→ **Tasks to complete**
1) In the expertise page, which external partner handles most of the DataSync imports?
2) Name every person the expertise page mentions, with their handles.

→ **Passage**
๐Ÿค–Expertise

This page contains high level information of the large systems and domains that is owned by the Data & Insights team.

As this page grows, we should add onboarding links to each section, as well as any appropriate links to documentation, ADRs, etc.

DataSync

DataSync is a large subsystem in Vetspire that is handled pretty independantly from the rest of the codebase and day-to-day workings of Vetspire.

This subsystem is a framework which can be configured to quickly build ETL pipelines to allow data to be imported from existing Veterinary Practices not using Vetspire, into Vetspire.

We work with an external partner, Bitwerx, to handle the vast majority of our DataSync imports. They are responsible for exporting data from legacy PIMs systems (analogues of Vetspire) and give us an API to pull CSVs in a normalized format.

The DataSync engine was originally written as a way to import Bitwerx's normalized CSV format, but was built in a pluggable way for ease of debugging and ease of extensibility.

A result of this is that from time-to-time, the DataSync engine is used on an ad-hoc basis to handle data imports outside of Bitwerx's normalized format (usually for sheer speed of delivery more than anything else).

Per our Ways of Working, DataSync work is a top-business priority and is handled as an perpetually ongoing stream of work.

Code

DataSync is built as a seperate child app under the top level :vetspire umbrella, and is referenced as :datasync throughout the codebase where appropriate. See code under apps/datasync/lib/ for more details.

The fact that DataSync is built as a seperate application allows us to deploy it seperately from our standard user-serving application. This is done to reduce load on our main API pods. Due to the nature of the work DataSync was designed to do, it has very high memory and CPU requirements, as in some cases, we're dealing with having to import tens-to-hundreds of gigabytes of historical data, medical records, billing statements, etc.

In order to do this, DataSync work is both heavily optimized:

  • DataSync entrypoints are all asynchronous and run via Oban Jobs to provide retries, job status updates to the UI, and backpressure.

  • DataSync mappers can be configured to run asychronously, or can be run in blocking mode if needed, to optimize runtime.

  • DataSync mappers are all build on top of Flow and Streams to avoid reading entire CSVs into RAM and crashing pods.

The DataSync engine also provides a simple DSL to transform, pre-process, or post-process data, comes with its own testing framework, provides transactionality, and is very easily pluggable and extendable to convert arbitrary data formats into something we can use!

Ownership

The DataSync project was originally started by Sam Ginn (@samginn), but formalized into its own application and maintained by Chris Bailey (@vereis) and Bill Kontos (@william-ko) who should be deemed the current domain experts.

Protocols

The Protocols Engine is another large, discrete subsystem in Vetspire that is handled independantly.

This subsystem is responsible for two things: showing veterinarians using Vetspire a patient's current up-to-date vaccine/medical history in a concise way, as well as sending out all of Vetspire's medical reminders.

Requirements

The "fun" bit about Protocols is the fact that large requirements gap between both use cases, and the Protocols Engine has been extremely optimized to be able to serve both use cases as optimally as possible.

→ **Material provided**
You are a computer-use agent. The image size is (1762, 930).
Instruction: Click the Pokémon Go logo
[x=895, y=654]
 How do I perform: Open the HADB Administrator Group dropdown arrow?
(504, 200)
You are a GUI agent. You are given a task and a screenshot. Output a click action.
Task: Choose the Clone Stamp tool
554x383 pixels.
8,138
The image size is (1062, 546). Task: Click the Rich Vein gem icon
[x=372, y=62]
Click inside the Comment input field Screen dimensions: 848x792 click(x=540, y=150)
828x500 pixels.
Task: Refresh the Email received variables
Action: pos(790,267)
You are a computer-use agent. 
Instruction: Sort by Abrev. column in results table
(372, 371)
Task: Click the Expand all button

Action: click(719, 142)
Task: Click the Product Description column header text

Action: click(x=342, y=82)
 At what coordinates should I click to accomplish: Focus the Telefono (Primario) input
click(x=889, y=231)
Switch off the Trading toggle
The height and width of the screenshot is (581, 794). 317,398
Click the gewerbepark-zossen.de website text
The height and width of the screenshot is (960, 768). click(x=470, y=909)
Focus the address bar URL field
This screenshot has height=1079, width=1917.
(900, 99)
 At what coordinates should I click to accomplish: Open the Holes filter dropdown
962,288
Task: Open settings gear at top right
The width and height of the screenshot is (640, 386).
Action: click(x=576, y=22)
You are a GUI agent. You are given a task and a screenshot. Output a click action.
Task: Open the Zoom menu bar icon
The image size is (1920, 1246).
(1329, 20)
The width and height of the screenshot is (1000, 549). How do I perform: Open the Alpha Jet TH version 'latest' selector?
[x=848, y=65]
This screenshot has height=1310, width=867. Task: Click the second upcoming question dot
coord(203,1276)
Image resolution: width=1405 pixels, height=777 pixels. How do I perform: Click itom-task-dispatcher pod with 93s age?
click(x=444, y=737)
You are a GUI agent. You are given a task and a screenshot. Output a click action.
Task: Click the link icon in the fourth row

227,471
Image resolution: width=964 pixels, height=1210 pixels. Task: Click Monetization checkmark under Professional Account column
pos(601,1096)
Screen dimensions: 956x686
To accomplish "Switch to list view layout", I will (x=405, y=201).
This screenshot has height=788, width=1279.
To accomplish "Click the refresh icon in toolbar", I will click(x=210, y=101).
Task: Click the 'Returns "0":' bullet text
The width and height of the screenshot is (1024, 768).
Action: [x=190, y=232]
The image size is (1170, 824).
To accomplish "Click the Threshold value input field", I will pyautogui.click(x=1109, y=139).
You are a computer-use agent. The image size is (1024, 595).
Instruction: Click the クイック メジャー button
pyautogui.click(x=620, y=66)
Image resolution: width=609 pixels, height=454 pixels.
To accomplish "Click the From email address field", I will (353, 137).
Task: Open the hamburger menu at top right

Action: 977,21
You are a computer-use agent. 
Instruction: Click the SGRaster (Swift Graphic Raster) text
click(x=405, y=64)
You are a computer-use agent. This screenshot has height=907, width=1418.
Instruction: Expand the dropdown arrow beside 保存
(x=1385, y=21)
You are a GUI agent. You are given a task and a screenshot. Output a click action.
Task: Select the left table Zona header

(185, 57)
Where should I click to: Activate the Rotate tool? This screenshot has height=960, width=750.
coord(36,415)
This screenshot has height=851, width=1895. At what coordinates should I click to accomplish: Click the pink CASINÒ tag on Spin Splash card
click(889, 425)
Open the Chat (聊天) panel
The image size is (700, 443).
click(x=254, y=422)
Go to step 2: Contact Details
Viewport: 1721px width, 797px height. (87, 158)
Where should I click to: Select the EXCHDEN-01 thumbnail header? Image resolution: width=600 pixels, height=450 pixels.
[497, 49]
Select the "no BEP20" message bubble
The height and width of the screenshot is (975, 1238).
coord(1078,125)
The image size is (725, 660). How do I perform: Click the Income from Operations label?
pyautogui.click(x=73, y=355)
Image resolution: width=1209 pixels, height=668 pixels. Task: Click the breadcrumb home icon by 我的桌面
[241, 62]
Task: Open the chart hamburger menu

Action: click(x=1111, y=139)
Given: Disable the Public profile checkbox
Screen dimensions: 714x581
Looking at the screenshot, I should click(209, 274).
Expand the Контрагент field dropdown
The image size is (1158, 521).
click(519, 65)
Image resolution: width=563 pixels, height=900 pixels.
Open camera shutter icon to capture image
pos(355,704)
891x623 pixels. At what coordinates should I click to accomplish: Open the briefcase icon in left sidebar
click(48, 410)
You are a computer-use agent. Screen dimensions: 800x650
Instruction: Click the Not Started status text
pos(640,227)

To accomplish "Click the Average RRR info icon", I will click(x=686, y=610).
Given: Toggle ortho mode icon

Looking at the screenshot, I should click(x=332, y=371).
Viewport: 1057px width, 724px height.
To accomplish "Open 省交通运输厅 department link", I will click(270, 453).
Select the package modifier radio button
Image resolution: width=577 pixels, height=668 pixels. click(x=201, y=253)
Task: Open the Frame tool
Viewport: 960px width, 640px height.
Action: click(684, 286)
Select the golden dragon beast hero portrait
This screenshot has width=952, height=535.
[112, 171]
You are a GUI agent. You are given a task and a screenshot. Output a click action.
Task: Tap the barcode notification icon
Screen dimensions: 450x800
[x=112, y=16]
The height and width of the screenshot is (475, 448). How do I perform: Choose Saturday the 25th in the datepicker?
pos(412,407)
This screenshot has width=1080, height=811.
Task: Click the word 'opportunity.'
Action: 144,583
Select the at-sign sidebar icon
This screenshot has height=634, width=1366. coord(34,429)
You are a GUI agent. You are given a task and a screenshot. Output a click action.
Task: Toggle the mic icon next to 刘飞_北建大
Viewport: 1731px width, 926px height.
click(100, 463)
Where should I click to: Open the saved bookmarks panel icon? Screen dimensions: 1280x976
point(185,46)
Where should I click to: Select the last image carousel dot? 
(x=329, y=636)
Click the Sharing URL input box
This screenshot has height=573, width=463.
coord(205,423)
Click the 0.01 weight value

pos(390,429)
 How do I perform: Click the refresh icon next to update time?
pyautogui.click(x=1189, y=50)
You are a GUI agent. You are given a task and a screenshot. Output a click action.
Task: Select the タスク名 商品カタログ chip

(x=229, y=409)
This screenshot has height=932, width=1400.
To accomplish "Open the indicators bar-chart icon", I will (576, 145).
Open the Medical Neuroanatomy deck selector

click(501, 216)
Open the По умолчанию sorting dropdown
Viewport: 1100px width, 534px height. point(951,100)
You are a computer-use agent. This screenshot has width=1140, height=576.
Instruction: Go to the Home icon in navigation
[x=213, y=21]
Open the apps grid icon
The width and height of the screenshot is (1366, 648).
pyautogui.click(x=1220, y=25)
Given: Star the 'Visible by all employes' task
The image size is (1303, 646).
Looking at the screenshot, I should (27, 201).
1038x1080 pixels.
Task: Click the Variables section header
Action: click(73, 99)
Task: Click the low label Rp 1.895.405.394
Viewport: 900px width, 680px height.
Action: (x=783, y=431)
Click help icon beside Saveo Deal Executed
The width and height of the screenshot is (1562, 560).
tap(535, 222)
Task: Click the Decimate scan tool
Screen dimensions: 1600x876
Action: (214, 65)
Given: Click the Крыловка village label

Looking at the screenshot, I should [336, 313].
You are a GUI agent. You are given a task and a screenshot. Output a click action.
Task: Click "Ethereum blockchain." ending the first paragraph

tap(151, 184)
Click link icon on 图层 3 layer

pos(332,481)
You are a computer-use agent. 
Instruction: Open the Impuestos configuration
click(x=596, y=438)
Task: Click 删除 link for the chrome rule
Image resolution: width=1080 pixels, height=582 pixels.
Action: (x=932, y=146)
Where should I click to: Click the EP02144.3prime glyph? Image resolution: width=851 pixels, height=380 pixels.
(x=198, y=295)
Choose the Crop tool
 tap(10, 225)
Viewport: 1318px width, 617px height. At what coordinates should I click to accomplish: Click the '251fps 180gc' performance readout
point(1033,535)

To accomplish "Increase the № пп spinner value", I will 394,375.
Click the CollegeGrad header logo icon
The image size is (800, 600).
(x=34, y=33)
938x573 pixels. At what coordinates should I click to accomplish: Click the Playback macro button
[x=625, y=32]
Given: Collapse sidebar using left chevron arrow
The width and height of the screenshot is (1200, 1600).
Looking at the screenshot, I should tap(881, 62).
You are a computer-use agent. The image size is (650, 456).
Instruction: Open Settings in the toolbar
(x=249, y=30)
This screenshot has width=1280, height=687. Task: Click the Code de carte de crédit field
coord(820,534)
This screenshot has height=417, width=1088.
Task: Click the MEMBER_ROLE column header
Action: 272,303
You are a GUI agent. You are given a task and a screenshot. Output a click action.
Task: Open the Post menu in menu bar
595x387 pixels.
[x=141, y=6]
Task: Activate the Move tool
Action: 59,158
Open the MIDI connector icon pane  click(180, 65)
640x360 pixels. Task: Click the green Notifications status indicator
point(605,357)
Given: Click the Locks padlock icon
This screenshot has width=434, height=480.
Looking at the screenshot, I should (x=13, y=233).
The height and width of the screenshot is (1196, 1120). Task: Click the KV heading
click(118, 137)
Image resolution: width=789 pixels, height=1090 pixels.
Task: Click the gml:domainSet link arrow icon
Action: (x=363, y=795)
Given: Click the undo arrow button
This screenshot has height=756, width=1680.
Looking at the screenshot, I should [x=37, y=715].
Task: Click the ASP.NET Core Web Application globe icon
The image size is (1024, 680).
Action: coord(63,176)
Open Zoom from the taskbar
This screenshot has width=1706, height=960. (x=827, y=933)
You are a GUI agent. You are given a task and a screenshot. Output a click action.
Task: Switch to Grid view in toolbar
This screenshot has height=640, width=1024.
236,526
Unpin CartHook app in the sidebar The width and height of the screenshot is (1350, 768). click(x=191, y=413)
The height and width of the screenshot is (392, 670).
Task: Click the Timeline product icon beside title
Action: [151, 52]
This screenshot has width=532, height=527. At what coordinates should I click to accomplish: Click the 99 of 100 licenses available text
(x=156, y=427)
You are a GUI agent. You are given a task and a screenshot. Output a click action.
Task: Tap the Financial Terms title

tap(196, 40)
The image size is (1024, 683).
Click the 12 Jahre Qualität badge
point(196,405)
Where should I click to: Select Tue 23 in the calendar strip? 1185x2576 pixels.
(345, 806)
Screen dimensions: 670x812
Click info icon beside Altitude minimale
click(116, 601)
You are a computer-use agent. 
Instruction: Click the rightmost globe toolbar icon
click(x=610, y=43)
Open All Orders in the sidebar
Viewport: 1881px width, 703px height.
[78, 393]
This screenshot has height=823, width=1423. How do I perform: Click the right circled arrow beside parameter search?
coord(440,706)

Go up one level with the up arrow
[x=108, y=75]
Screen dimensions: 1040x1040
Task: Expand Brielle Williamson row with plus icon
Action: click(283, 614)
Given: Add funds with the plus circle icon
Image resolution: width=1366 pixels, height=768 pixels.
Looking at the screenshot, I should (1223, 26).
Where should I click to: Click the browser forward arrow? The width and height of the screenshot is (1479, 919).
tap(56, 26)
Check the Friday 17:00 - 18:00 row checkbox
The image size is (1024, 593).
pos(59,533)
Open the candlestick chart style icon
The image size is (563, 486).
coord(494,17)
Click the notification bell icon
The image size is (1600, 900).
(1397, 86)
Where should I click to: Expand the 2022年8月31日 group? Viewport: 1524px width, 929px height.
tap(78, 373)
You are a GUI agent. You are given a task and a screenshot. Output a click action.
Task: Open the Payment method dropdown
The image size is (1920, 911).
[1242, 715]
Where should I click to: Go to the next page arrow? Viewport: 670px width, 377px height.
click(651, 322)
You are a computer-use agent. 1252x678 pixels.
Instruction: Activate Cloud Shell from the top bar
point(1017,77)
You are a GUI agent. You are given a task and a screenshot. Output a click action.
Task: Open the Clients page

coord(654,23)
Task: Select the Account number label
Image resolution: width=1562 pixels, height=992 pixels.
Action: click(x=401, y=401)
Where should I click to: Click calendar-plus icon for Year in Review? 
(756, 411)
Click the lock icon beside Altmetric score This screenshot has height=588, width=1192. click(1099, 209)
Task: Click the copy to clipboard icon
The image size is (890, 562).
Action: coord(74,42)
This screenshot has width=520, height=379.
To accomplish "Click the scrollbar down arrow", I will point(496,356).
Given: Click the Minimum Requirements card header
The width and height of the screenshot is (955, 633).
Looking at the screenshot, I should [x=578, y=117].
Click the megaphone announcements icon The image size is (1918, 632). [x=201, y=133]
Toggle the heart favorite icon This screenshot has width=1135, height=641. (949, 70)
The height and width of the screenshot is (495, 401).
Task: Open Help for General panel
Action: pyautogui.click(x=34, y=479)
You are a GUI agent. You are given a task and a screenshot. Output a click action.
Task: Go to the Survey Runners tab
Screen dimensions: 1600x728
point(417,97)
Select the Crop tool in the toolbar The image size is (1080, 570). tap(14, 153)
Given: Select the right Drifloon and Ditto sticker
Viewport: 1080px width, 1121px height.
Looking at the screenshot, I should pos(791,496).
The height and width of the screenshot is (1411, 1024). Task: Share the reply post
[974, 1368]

→ **Outputs for the tasks**
1) Bitwerx

2) Sam Ginn (@samginn), Chris Bailey (@vereis), Bill Kontos (@william-ko)